(Rows for locating text and elements)
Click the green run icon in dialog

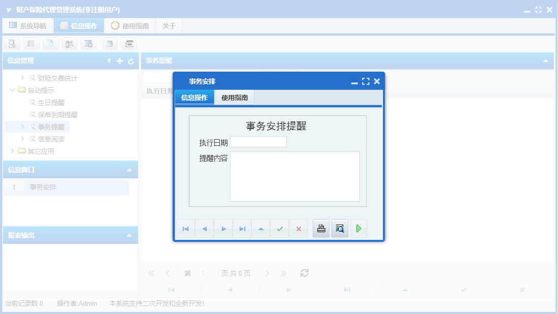[x=358, y=228]
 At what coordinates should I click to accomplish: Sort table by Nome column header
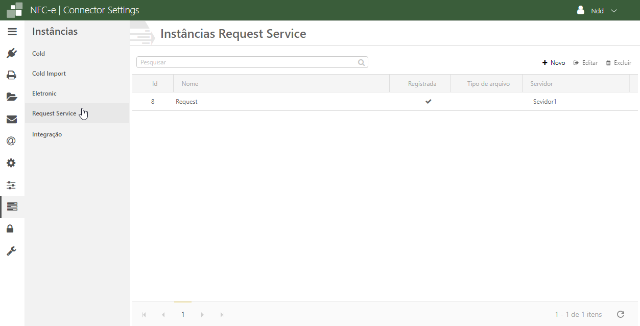point(190,84)
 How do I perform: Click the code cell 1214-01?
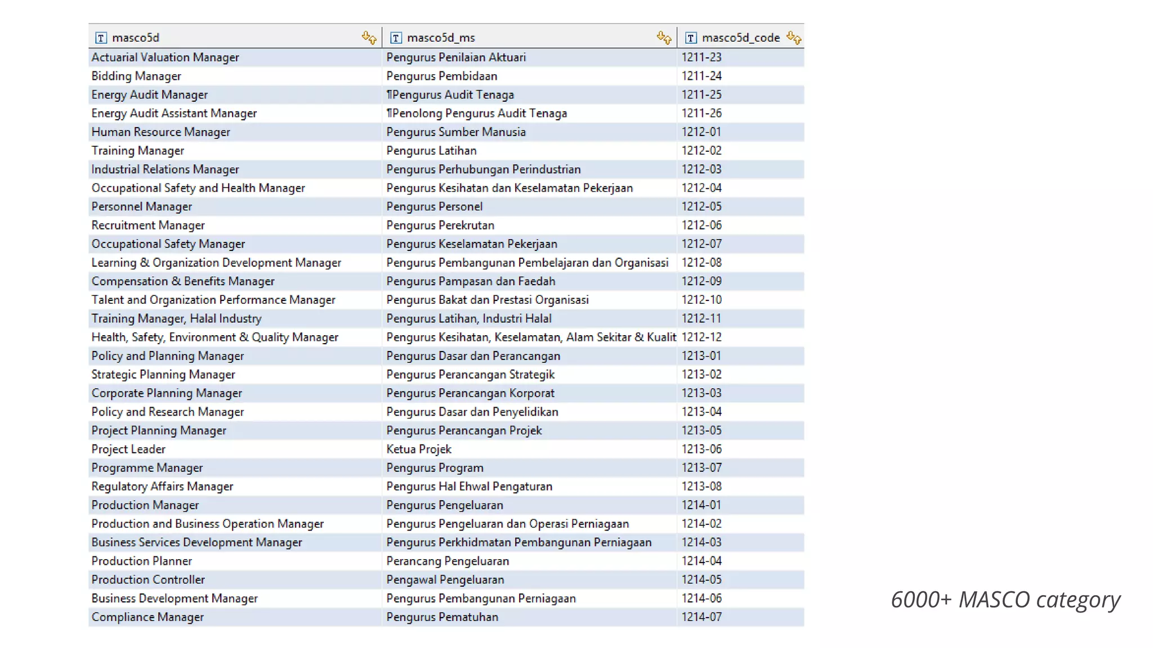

WHAT TO DO:
Please render every line of the rows above as a Markdown table with the columns "No." and "Line," numbering each line and skipping blank ones. Leave the pictures out of your answer.

SOLUTION FOR THIS EXERCISE:
| No. | Line |
|---|---|
| 1 | Click the green run icon in dialog |
| 2 | [x=358, y=228] |
| 3 |  At what coordinates should I click to accomplish: Sort table by Nome column header |
| 4 | point(190,84) |
| 5 |  How do I perform: Click the code cell 1214-01? |